As is often the case
at such events, most participants agreed there is a puzzle to solve but no one
was fully convinced by any of the suggested explanations, though the ONS was at
pains to stress there is nothing dodgy about the numbers it churns out. I
therefore left feeling rather like one of those bemused coppers in television’s
Silent Witness who can’t understand
why after hours of picking over a horribly mutilated corpse the expert
pathologists are unable to tell him how, let alone why, the victim died.
I’m no less bemused
this morning having sifted through the latest ONS labour market statistics.
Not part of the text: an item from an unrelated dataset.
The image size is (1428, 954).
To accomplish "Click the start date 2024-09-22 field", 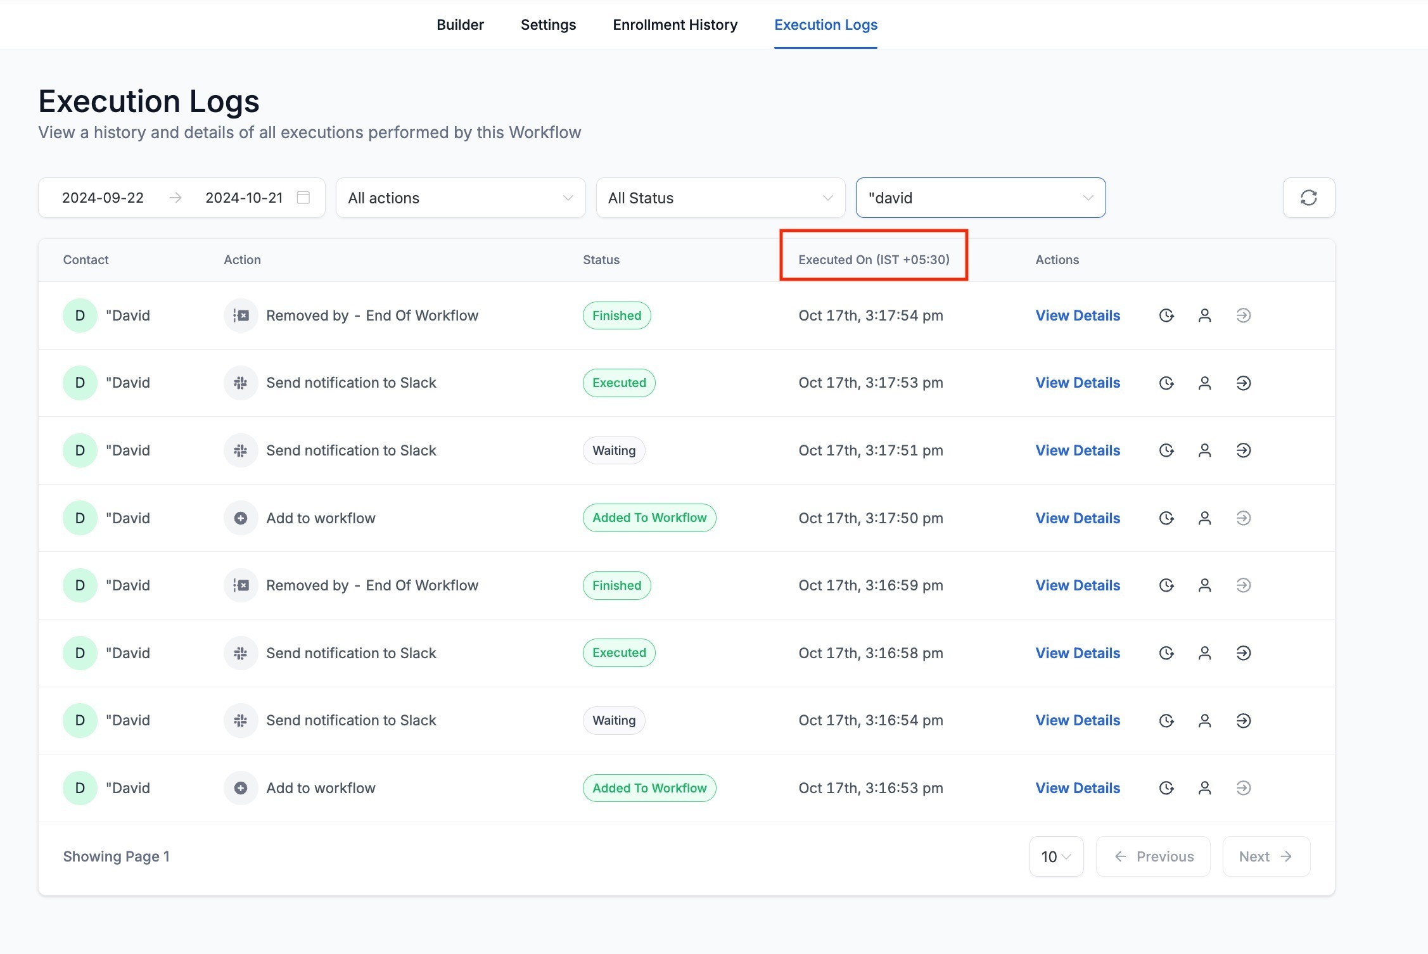I will click(103, 198).
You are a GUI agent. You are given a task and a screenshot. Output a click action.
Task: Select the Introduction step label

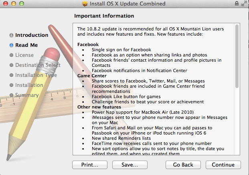pos(32,35)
There’s no doubting the headline news is good – a quarterly June to August rise
of 212,000 in the number of people in work and 50,000 fewer unemployed. August in particular appears to have been an amazingly
strong month of almost Olympian proportions in the jobs market, the ONS monthly
estimate suggesting that total unemployment may have dropped by more than
190,000 in that single month alone.
Best of all 18-24
year olds account for almost a quarter of the rise in employment, helping to
cut total youth unemployment to below 1 million. And better still, these jobs
have gone to NEETs, jobless young people not in education or training, rather
than students looking for jobs to support them through college.
Yet not everything in
the garden is rosy. 1 in 3 new jobs created in the latest quarter are ‘mini-jobs’
providing fewer than 15 hours paid work per week while more than half (54%) provide fewer than 30 hours. Moreover,
the annual rate of growth in average earnings was just 1.7%, much slower than
the corresponding rise in the Consumer Prices Index.
For millions of people in
work the downside of generating jobs in a stagnant
economy is therefore low hours at low pay and with little prospect of getting a
pay rise big enough to keep pace with price inflation. A surge in low paid mini
jobs may be better than no jobs at all but this is not a sign that the economy
is experiencing anything like a proper recovery.
Is it not true that many of these people counted as being in work are really on unpaid Workfare and so really on benefits? Do the figures distinguish between the two?